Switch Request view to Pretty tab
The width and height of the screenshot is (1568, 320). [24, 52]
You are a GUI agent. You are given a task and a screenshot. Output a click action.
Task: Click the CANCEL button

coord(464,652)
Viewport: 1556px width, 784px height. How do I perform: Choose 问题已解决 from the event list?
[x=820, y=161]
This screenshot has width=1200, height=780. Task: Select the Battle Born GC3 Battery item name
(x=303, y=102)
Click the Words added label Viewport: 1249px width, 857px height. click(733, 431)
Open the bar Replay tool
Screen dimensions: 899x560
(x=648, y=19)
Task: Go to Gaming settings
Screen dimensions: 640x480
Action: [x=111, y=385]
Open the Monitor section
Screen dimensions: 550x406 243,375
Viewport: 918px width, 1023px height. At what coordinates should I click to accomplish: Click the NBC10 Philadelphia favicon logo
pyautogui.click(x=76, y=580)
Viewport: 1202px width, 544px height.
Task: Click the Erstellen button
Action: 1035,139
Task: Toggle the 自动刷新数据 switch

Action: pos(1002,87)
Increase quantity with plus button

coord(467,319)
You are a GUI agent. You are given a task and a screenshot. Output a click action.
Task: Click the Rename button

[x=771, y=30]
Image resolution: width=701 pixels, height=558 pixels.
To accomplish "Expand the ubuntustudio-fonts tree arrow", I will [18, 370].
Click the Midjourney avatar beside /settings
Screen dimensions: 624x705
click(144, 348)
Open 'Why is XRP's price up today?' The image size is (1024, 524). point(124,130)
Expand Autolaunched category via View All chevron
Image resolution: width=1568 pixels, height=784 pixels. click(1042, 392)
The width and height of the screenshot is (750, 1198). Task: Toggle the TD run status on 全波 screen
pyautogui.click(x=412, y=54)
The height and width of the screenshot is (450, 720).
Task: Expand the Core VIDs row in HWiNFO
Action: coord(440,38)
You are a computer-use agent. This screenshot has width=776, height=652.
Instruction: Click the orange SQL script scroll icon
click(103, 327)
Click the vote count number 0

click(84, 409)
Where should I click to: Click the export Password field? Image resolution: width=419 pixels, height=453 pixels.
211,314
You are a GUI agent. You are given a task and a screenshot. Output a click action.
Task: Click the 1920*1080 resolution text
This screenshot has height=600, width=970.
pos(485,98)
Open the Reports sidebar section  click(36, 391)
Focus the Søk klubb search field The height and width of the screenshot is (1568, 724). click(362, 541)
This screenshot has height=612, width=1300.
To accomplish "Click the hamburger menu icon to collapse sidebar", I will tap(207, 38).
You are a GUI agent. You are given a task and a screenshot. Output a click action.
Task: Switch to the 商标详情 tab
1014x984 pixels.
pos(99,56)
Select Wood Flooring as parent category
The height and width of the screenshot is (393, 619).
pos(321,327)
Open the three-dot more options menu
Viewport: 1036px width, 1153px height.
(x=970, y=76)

++++++

▶ [WHAT YOU ARE ASKED TO DO]:
Search the data above for lines holding "settings" and copy each of them.

▶ [COMPLETED EXERCISE]:
Task: Go to Gaming settings
Click the Midjourney avatar beside /settings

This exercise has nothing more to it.